**Task**: Each line of the entries below that holds "will" is needed, copied in full.

**Task data**:
.....
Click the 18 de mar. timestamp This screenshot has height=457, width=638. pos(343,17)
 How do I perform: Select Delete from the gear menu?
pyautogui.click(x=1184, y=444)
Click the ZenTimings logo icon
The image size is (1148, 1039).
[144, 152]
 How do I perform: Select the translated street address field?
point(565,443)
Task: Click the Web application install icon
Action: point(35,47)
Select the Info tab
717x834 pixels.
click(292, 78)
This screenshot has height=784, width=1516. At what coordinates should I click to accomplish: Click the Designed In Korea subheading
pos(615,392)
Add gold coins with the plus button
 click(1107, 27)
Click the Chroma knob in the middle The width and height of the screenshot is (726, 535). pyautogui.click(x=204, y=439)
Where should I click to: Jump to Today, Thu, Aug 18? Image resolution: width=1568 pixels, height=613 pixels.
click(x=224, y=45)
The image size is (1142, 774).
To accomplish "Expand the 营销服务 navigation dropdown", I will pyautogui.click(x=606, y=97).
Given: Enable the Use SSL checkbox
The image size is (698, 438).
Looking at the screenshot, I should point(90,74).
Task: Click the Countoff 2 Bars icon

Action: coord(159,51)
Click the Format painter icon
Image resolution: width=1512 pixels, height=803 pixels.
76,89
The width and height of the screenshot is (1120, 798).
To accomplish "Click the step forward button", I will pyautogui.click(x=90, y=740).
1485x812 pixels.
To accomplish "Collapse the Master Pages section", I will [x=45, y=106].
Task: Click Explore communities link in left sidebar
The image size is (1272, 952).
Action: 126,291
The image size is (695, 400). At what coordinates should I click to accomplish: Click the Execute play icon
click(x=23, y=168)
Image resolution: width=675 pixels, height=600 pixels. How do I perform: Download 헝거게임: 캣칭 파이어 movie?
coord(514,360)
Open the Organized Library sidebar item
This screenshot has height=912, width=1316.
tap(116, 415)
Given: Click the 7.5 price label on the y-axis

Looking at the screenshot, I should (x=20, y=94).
.....
**Solution below**:
To accomplish "Expand the 营销服务 navigation dropdown", I will pyautogui.click(x=606, y=97).
To accomplish "Click the step forward button", I will pyautogui.click(x=90, y=740).
To accomplish "Collapse the Master Pages section", I will [x=45, y=106].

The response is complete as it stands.